--- Begin Reading text ---

Skip to content
New issue

Have a question about this project? Sign up for a free GitHub account to open an issue and contact its maintainers and the community.

By clicking “Sign up for GitHub”, you agree to our terms of service and privacy statement. We’ll occasionally send you account related emails.

Already on GitHub? Sign in to your account

HIVE_CANNOT_OPEN_SPLIT when reading AVRO with decimal fields. #21728

Open
calloc opened this issue Apr 26, 2024 · 2 comments
Open

HIVE_CANNOT_OPEN_SPLIT when reading AVRO with decimal fields. #21728

calloc opened this issue Apr 26, 2024 · 2 comments
Labels
bug Something isn't working

Comments

@calloc
Copy link

calloc commented Apr 26, 2024

I ran the query on a Trino engine and by omitting decimal fields the query works. It used to work fine before 21 Apr, 2024. I suspect some changes

the query is very simple

SELECT * FROM test_table LIMIT 1 -- does NOT work 

while

-- does WORK
SELECT
    _timestamp 
    , driverid
    , course
    , horizontalaccuracy
    , locationtimestamp
    , provider
    , speed
    -- , loc_lat
    -- , loc_lon
    -- , raw_loc_lat
    -- , raw_loc_lon
    , raw_course
    , is_interpolated
    , is_cold_start
    , loc_provider
    , course_provider
    , vehicleid
    , vcuid
    , plate
    , infoupdatedat
    , _id
    , _index
    , synced_at
    , load_date
    , driveareaid
    , data_date
    , data_hour
FROM test_table 
LIMIT 1

The error message is

HIVE_CANNOT_OPEN_SPLIT: Avro type resolution error when initializing split from s3://....

Attached link is the sample avro files https://drive.google.com/file/d/1h-jj8SjW4Ob9Xcf-hesQbhM6HL7GbnCE/view?usp=sharing

and the table is created using this query

CREATE EXTERNAL TABLE `test_table`(
  `_timestamp` timestamp COMMENT 'from deserializer', 
  `driverid` string COMMENT 'from deserializer', 
  `course` double COMMENT 'from deserializer', 
  `horizontalaccuracy` double COMMENT 'from deserializer', 
  `locationtimestamp` timestamp COMMENT 'from deserializer', 
  `provider` string COMMENT 'from deserializer', 
  `speed` double COMMENT 'from deserializer', 
  `loc_lat` binary COMMENT 'from deserializer', 
  `loc_lon` binary COMMENT 'from deserializer', 
  `raw_loc_lat` binary COMMENT 'from deserializer', 
  `raw_loc_lon` binary COMMENT 'from deserializer', 
  `raw_course` double COMMENT 'from deserializer', 
  `is_interpolated` int COMMENT 'from deserializer', 
  `is_cold_start` int COMMENT 'from deserializer', 
  `loc_provider` string COMMENT 'from deserializer', 
  `course_provider` string COMMENT 'from deserializer', 
  `vehicleid` string COMMENT 'from deserializer', 
  `vcuid` string COMMENT 'from deserializer', 
  `plate` string COMMENT 'from deserializer', 
  `infoupdatedat` timestamp COMMENT 'from deserializer', 
  `_id` string COMMENT 'from deserializer', 
  `_index` string COMMENT 'from deserializer', 
  `synced_at` timestamp COMMENT 'from deserializer')

--- End Reading text ---
--- Begin Available data ---

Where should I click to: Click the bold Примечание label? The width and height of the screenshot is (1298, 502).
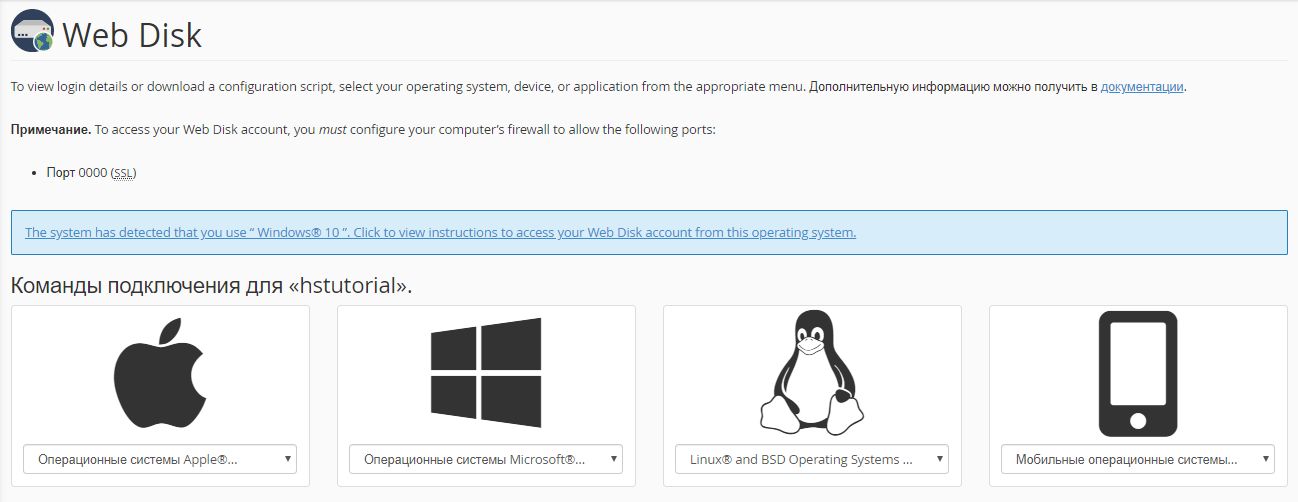coord(51,130)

--- End Available data ---

_Tasks for this exercise_.
a – In the GitHub issue about reading Avro with decimal fields, explain in one to three sentences why the reporter suspects some changes.
b – Pick up the GitHub issue about reading Avro with decimal fields and continue it from its last line.
The material is not needed here.

_Task-by-task outputs_.
a – The query used to work fine before 21 Apr, 2024, and now it fails with a HIVE_CANNOT_OPEN_SPLIT error unless the decimal fields are left out. That earlier success is the basis for suspecting that something changed.

b –
PARTITIONED BY ( 
  `load_date` string, 
  `driveareaid` string, 
  `data_date` string, 
  `data_hour` string)
ROW FORMAT SERDE 
  'org.apache.hadoop.hive.serde2.avro.AvroSerDe' 
WITH SERDEPROPERTIES ( 
  'avro.schema.literal'='{\"type\":\"record\",\"name\":\"topLevelRecord\",\"fields\":[{\"name\":\"_timestamp\",\"type\":[{\"type\":\"long\",\"logicalType\":\"timestamp-millis\"},\"null\"]},{\"name\":\"driverId\",\"type\":[\"string\",\"null\"]},{\"name\":\"course\",\"type\":[\"double\",\"null\"]},{\"name\":\"horizontalAccuracy\",\"type\":[\"double\",\"null\"]},{\"name\":\"locationTimestamp\",\"type\":[{\"type\":\"long\",\"logicalType\":\"timestamp-millis\"},\"null\"]},{\"name\":\"provider\",\"type\":[\"string\",\"null\"]},{\"name\":\"speed\",\"type\":[\"double\",\"null\"]},{\"name\":\"loc_lat\",\"type\":[{\"type\":\"fixed\",\"name\":\"fixed\",\"namespace\":\"topLevelRecord.loc_lat\",\"size\":9,\"logicalType\":\"decimal\",\"precision\":20,\"scale\":15},\"null\"]},{\"name\":\"loc_lon\",\"type\":[{\"type\":\"fixed\",\"name\":\"fixed\",\"namespace\":\"topLevelRecord.loc_lon\",\"size\":9,\"logicalType\":\"decimal\",\"precision\":20,\"scale\":15},\"null\"]},{\"name\":\"raw_loc_lat\",\"type\":[{\"type\":\"fixed\",\"name\":\"fixed\",\"namespace\":\"topLevelRecord.raw_loc_lat\",\"size\":9,\"logicalType\":\"decimal\",\"precision\":20,\"scale\":15},\"null\"]},{\"name\":\"raw_loc_lon\",\"type\":[{\"type\":\"fixed\",\"name\":\"fixed\",\"namespace\":\"topLevelRecord.raw_loc_lon\",\"size\":9,\"logicalType\":\"decimal\",\"precision\":20,\"scale\":15},\"null\"]},{\"name\":\"raw_course\",\"type\":[\"double\",\"null\"]},{\"name\":\"is_interpolated\",\"type\":[\"int\",\"null\"]},{\"name\":\"is_cold_start\",\"type\":[\"int\",\"null\"]},{\"name\":\"loc_provider\",\"type\":[\"string\",\"null\"]},{\"name\":\"course_provider\",\"type\":[\"string\",\"null\"]},{\"name\":\"vehicleId\",\"type\":[\"string\",\"null\"]},{\"name\":\"vcuId\",\"type\":[\"string\",\"null\"]},{\"name\":\"plate\",\"type\":[\"string\",\"null\"]},{\"name\":\"infoUpdatedAt\",\"type\":[{\"type\":\"long\",\"logicalType\":\"timestamp-millis\"},\"null\"]},{\"name\":\"_id\",\"type\":[\"string\",\"null\"]},{\"name\":\"_index\",\"type\":[\"string\",\"null\"]},{\"name\":\"synced_at\",\"type\":[{\"type\":\"long\",\"logicalType\":\"timestamp-millis\"},\"null\"]}]}')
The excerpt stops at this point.